Game theory
Game theory is a branch of applied mathematics that uses models to study interactions with formalised incentive structures ("games"). It has applications in a variety of fields, including economics, international relations, evolutionary biology, political science, and military strategy. Game theorists study the predicted and actual behaviour of individuals in games, as well as optimal strategies. Seemingly different types of interactions can exhibit similar incentive structures, thus all exemplifying one particular game.
John von Neumann and Oskar Morgenstern first formalised the subject in 1944 in their book Theory of Games and Economic Behavior. Game theory has important applications in fields like operations research, economics, collective action, political science, psychology, and biology. It has close links with economics in that it seeks to find rational strategies in situations where the outcome depends not only on one's own strategy and "market conditions", but upon the strategies chosen by other players with possibly different or overlapping goals. Applications in military strategy drove some of the early development of game theory.

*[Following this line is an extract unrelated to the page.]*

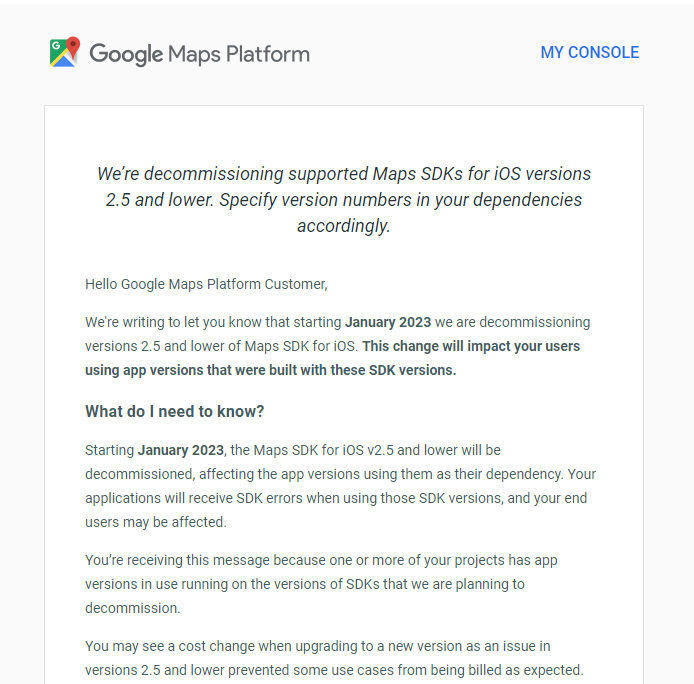694x684 pixels.
Task: Click 'using app versions that were built' bold line
Action: tap(270, 370)
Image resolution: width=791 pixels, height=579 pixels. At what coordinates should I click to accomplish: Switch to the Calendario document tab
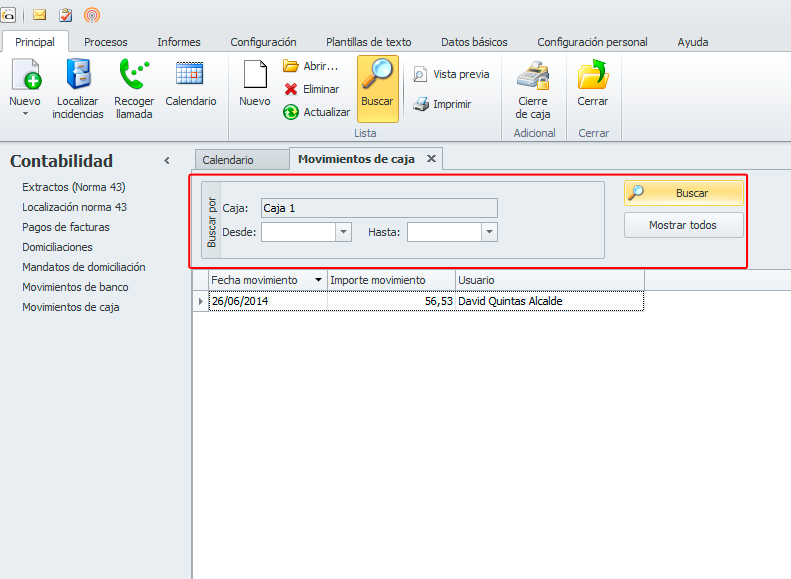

Game theory has come to play an increasingly important role in logic and in computer science. Several logical theories have a basis in game semantics. And computer scientists have used games to model interactive computations. Computability logic attempts to develop a comprehensive formal theory (logic) of interactive computational tasks and resources, formalising these entities as games between a computing agent and its environment.
Game theoretic analysis can apply to simple games of entertainment or to more significant aspects of life and society. The prisoner's dilemma, as popularized by mathematician Albert W. Tucker, furnishes an example of the application of game theory to real life; it has many implications for the nature of human co-operation, and has even been used as the basis of a game show called Friend or Foe?.

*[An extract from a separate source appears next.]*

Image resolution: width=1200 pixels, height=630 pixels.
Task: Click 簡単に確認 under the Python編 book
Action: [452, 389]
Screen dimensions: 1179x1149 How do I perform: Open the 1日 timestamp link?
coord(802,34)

Biologists have used game theory to understand and predict certain outcomes of evolution, such as the concept of evolutionarily stable strategy introduced by John Maynard Smith and George R. Price in a 1973 paper in Nature (See also Maynard Smith 1982). See also evolutionary game theory and behavioral ecology.
Analysts of games commonly use other branches of mathematics, in particular probability, statistics and linear programming, in conjunction with game theory.